WRITTEN EXERCISE 1 »
List every material that the 3D printing text says the glove can be printed in.
WRITTEN EXERCISE 2 »
Update the entries starting with the line with "Use (182, 678)" and going on through the line with "years [274, 1217]" by replacing "midpoint" with "center point". Give back only those lines, with nothing else changed.

SOURCE »

^^^^^^^^^^^^^^^^

Filton, just outside Bristol, is where Britain's fleet of Concorde supersonic airliner was built. In a building near a wind tunnel on the same sprawling site, something even more remarkable is being created. Little by little a machine is ゛printing゛ a complex titanium landing-gear bracket, about the size of a shoe, which normally would have to be laboriously hewn from a solid block of metal. Brackets are only the beginning. The researchers at Filton have a much bigger ambition: to print the entire wing of an airliner.
Engineers and designers have been using 3D printers for more than a decade, but mostly to make prototypes quickly and cheaply before they embark on the expensive business of tooling up a factory to produce the real thing. As 3D printers have become more capable and able to work with broader range of materials, including production-grade plastics and metals, the machines are increasingly being used to make final products too. More than 20% of the output of 3D printers is now final product rather than prototypes, according to Terry Wohlers, who runs a research firm specialising in the field. He predicts that this will rise to 50% by 2020.
Using 3D printer as production tools has become known in industry as ゛additive゛ manufacturing (as opposed to the old, ゛subtractive゛business of cutting, drilling and bashing metal). The additive process requires less raw material and, because software drives 3D printers, each item can be made differently without costly retooling. The printers can also produce ready-made objects that require less assembly and things that traditional methods would struggle with - such as the glove pictured above, made by Within Technologies, a London company. It can be printed in nylon, stainless or titanium.
The printing of parts and products has the potential to transform manufaturing because it lowers the costs and risks. No longer does a producer have to make thousands, or hundreds o thousands, of items to recover his fixed costs. In a world where economies of scale do not matter any more, mass-manufacturing identical items may not be necessary or appropriate, especially as 3D printing allows for a great deal of customisation. Indeed, in the future some see consumers downloading products as they do digital music and printing them out at home, or at a local 3D production centre, having tweaked the designs to their own tastes. That is probably a faraway dream. Nevertheless, a new industrial revolution may be on the way.

^^^^^^^^^^^^^^^^

DATA EXCERPTS »
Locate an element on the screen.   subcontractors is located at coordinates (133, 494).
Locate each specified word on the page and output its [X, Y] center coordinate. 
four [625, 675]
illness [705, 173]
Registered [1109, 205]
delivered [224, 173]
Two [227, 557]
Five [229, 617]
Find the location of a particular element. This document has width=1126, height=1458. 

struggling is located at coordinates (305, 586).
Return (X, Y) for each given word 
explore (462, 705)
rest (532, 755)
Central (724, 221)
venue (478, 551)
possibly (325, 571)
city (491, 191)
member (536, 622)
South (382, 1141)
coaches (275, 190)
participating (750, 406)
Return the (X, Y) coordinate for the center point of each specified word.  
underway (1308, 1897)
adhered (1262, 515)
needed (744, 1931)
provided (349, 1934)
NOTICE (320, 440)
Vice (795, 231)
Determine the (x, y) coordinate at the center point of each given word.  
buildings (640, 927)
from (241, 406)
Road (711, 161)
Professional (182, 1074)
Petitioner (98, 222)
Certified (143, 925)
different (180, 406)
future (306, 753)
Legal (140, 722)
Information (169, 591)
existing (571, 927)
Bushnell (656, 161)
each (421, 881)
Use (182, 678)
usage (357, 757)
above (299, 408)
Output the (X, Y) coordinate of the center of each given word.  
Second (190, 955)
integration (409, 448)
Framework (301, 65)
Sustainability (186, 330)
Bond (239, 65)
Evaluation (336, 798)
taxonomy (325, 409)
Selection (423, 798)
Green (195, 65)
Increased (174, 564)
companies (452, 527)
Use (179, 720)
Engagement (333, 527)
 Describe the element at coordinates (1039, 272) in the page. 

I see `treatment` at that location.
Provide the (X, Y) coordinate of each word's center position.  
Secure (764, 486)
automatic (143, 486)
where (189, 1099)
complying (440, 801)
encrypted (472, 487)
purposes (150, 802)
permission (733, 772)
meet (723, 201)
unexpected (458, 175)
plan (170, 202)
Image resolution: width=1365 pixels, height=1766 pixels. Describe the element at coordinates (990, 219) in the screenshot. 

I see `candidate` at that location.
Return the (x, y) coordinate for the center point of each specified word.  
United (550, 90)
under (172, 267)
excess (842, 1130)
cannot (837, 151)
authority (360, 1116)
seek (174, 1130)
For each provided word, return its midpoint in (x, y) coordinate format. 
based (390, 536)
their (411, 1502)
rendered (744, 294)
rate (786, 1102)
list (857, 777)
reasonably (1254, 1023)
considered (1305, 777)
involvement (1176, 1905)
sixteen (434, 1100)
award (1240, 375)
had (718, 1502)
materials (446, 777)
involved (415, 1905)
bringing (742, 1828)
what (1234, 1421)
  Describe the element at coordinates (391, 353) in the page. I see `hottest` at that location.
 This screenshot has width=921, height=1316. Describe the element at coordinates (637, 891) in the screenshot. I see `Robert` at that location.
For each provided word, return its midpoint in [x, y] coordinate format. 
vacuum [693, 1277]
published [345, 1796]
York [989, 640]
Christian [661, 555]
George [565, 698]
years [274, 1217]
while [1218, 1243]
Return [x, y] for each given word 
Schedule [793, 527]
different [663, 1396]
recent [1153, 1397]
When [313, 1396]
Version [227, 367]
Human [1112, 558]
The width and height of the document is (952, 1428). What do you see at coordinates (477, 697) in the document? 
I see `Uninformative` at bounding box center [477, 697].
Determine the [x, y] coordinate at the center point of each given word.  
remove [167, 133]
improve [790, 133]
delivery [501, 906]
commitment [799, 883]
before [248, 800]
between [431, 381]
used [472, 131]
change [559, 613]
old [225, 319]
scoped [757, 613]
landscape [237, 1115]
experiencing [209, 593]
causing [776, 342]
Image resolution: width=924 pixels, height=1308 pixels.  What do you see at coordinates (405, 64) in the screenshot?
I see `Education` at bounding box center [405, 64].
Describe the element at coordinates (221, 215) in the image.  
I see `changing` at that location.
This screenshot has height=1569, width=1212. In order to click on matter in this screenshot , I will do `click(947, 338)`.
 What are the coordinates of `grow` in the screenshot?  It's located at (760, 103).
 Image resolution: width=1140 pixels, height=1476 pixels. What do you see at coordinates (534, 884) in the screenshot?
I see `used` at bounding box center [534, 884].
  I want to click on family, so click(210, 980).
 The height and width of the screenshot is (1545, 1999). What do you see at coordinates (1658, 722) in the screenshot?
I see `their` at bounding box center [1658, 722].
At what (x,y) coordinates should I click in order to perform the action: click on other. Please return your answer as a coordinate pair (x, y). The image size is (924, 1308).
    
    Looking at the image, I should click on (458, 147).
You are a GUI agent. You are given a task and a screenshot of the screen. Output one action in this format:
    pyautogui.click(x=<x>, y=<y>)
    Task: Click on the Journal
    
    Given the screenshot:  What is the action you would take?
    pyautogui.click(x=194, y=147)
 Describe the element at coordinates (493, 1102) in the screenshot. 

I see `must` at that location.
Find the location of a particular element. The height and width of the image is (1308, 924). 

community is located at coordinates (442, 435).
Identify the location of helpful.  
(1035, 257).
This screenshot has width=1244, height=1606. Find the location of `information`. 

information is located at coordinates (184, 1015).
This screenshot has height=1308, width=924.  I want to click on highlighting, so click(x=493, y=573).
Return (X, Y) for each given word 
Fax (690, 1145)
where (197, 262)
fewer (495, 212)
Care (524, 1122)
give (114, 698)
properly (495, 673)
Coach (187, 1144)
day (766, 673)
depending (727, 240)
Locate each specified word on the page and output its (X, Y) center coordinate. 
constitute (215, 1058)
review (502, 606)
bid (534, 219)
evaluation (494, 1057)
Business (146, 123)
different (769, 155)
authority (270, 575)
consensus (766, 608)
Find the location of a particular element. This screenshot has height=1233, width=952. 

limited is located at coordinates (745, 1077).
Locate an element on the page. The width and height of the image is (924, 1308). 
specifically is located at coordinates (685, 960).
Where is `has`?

^^^^^^^^^^^^^^^^

ANSWER 1 »
nylon, stainless, titanium

ANSWER 2 »
Use (182, 678)
usage (357, 757)
above (299, 408)
Output the (X, Y) coordinate of the center of each given word.  
Second (190, 955)
integration (409, 448)
Framework (301, 65)
Sustainability (186, 330)
Bond (239, 65)
Evaluation (336, 798)
taxonomy (325, 409)
Selection (423, 798)
Green (195, 65)
Increased (174, 564)
companies (452, 527)
Use (179, 720)
Engagement (333, 527)
 Describe the element at coordinates (1039, 272) in the page. 

I see `treatment` at that location.
Provide the (X, Y) coordinate of each word's center position.  
Secure (764, 486)
automatic (143, 486)
where (189, 1099)
complying (440, 801)
encrypted (472, 487)
purposes (150, 802)
permission (733, 772)
meet (723, 201)
unexpected (458, 175)
plan (170, 202)
Image resolution: width=1365 pixels, height=1766 pixels. Describe the element at coordinates (990, 219) in the screenshot. 

I see `candidate` at that location.
Return the (x, y) coordinate for the center point of each specified word.  
United (550, 90)
under (172, 267)
excess (842, 1130)
cannot (837, 151)
authority (360, 1116)
seek (174, 1130)
For each provided word, return its center point in (x, y) coordinate format. 
based (390, 536)
their (411, 1502)
rendered (744, 294)
rate (786, 1102)
list (857, 777)
reasonably (1254, 1023)
considered (1305, 777)
involvement (1176, 1905)
sixteen (434, 1100)
award (1240, 375)
had (718, 1502)
materials (446, 777)
involved (415, 1905)
bringing (742, 1828)
what (1234, 1421)
  Describe the element at coordinates (391, 353) in the page. I see `hottest` at that location.
 This screenshot has width=921, height=1316. Describe the element at coordinates (637, 891) in the screenshot. I see `Robert` at that location.
For each provided word, return its center point in [x, y] coordinate format. 
vacuum [693, 1277]
published [345, 1796]
York [989, 640]
Christian [661, 555]
George [565, 698]
years [274, 1217]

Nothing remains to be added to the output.